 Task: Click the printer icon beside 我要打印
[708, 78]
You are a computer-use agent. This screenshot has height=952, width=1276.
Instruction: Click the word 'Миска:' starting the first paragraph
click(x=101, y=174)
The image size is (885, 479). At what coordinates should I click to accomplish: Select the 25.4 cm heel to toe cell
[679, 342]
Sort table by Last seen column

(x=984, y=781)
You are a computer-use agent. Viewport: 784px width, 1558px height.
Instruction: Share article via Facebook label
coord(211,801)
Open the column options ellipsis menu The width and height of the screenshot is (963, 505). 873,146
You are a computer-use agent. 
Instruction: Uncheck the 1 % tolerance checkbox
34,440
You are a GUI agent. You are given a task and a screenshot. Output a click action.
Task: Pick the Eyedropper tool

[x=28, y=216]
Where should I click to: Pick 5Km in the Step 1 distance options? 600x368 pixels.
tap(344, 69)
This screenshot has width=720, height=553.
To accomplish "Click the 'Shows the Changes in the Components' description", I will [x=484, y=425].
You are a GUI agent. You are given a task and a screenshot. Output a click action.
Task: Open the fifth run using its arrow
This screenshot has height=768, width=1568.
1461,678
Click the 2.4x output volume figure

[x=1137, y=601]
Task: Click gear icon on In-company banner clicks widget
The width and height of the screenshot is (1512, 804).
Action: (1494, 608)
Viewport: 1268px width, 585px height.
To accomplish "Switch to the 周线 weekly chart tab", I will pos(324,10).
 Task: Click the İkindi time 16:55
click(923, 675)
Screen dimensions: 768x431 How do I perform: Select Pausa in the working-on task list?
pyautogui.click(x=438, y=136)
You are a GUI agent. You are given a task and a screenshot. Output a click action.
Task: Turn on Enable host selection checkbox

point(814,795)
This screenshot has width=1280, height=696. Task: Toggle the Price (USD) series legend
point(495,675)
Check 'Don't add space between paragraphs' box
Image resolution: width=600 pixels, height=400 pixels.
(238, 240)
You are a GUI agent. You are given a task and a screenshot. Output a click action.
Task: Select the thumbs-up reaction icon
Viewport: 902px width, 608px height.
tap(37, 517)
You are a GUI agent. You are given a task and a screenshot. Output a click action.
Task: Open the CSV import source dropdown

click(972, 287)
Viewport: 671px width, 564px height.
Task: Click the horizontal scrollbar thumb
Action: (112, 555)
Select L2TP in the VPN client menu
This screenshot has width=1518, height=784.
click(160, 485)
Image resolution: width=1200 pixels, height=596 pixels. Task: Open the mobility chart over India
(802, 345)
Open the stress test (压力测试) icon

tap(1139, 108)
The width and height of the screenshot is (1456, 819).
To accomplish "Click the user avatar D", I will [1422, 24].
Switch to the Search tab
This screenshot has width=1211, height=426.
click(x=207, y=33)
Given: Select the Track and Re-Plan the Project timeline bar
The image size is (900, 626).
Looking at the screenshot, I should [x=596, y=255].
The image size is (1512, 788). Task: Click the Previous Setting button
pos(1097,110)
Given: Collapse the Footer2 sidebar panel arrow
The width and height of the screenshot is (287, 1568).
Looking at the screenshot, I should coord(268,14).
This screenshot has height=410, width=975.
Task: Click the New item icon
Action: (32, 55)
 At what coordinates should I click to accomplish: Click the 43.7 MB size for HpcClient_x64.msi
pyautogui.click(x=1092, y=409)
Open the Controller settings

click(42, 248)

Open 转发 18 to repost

▶ **EXERCISE TASK**:
Write out the listing verbatim, starting with the line that contains "At what coordinates should I click to accomplish: Click" and going on through the end of the listing.

▶ **FULL SOLUTION**:
 At what coordinates should I click to accomplish: Click the 43.7 MB size for HpcClient_x64.msi
pyautogui.click(x=1092, y=409)
Open the Controller settings

click(42, 248)

Open 转发 18 to repost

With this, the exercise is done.